American sprinter Jerome Young was named by the International Olympic Committee (IOC) as having failed a drug test before the 2000 Olympics and could lose the relay gold medal he won three years ago.
The IOC has handed the Young case back to the International Association of Athletics Federations (IAAF), the ruling body which has jurisdiction on doping matters in the sport outside the Olympic Games.
If the IAAF decides Young was ineligible to race in Sydney, the IOC will then decide what action to take, probably by the end of the year. IOC President Jacques Rogge said an athlete in such a case would "probably" be disqualified.
Young received a gold medal for the 4x400 metres relay in Sydney and won the 400 metres world title in Paris last month. Although Young did not compete in the Sydney relay finals, he ran in an early round and got a gold medal as a team member.
He was alleged by the Los Angeles Times last month to have failed a test for the steroid nandrolone before the Sydney Olympics. But he was cleared to compete by the U.S. Olympic Committee (USOC), who did not inform the IOC.
YOUNG NAMED
An IOC executive board meeting on Thursday was handed a letter by the USOC confirming Young had failed a drugs test. Previously, the USOC had declined to name the athlete involved in the positive test.
The USOC said this confirmation followed an admission by Young and a review of USOC records.
The USOC also handed over an independent review of its anti-doping policy from 1985 to 2000, which revealed "no evidence that the USOC covered up any doping case".
The report covers 24 positive tests involving unidentified U.S. athletes who had won Olympic medals, spelling out which prohibited substances they had tested positive for and what action had been taken.
Some, including nine-times Olympic champion Carl Lewis, were cleared since they had used prohibited substances inadvertently.
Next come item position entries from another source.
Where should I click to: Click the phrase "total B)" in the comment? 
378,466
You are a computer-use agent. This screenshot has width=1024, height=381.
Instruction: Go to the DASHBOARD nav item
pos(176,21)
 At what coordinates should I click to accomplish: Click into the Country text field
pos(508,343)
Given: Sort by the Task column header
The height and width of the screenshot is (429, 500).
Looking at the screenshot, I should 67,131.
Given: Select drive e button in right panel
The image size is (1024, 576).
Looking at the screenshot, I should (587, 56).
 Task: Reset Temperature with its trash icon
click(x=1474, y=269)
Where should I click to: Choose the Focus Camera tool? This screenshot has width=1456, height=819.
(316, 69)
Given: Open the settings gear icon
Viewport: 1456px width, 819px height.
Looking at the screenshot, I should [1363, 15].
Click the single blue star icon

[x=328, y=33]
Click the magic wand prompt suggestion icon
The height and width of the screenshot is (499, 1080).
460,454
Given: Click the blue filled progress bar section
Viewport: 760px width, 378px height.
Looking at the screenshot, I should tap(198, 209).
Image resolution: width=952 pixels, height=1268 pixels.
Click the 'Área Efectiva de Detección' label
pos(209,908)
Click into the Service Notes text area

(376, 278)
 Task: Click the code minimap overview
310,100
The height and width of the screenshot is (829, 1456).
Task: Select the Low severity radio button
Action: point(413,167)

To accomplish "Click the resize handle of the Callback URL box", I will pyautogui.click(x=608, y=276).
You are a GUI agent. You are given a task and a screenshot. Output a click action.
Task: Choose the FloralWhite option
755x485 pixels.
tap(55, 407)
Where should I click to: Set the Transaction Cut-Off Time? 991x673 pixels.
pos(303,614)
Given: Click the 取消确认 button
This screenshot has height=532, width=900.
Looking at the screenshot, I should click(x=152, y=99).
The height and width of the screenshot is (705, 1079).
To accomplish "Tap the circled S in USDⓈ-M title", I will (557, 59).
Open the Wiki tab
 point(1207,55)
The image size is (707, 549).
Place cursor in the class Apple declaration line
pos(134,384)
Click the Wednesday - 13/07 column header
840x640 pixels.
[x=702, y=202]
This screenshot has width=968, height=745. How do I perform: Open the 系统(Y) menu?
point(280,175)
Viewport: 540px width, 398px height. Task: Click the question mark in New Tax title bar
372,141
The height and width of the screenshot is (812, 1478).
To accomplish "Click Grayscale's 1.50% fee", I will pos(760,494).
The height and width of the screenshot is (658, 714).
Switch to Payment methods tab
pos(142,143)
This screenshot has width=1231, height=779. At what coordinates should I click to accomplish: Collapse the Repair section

Lewis tested positive for pseudoephedrine, ephedrine and phenylpropanolamine in 1988, a month before the Seoul Games.
Others had tested positive, been banned and then returned to competition, subsequently winning an Olympic medal.
"We want to dispel the notion that the USOC was involved in a conspiracy of silence and a cover-up," USOC acting secretary-general Jim Scherr told a news conference.
IAAF PROBE
In the case of the unidentified athlete, the review report reveals there was a 15-month "hiatus" at an IOC-accredited laboratory in Indianapolis between June 1999 and August 2000, a month before the start of the 2000 Games.
The IOC had said on Wednesday there was no legal means by which it could investigate the Young case and had asked the IAAF and the USOC to reconsider it.
Now the USOC has revealed Young's name the IAAF probe could be completed in days, said Arne Ljungqvist, chairman of its medical commission.
But first the IAAF has to receive the necessary documents from the ruling body of U.S. athletics, USA Track & Field (USTAF), which says it is bound by confidentiality laws.
The IAAF had brought the case of the "unidentified athlete" and 12 others to the Court of Arbitration for Sport, but CAS upheld the USTAF's right to withhold their names from the IAAF.
USTAF spokeswoman Jill Geer said on Thursday the U.S. ruling body would not confirm that the athlete in question was Young.
She also added: "We would like to make the documents available but we are bound by the CAS decision and our confidentiality laws that were in effect in 2000."
Ljungqvist had earlier said the USOC would "with all means" exercise pressure on the USTAF to deliver the documents, as would the IOC.
Ljungqvist also heads the IOC's medical commission, which will investigate the Young case again.
Rogge said he hoped the IOC could make a final decision on the Young case at the executive board meeting in early December.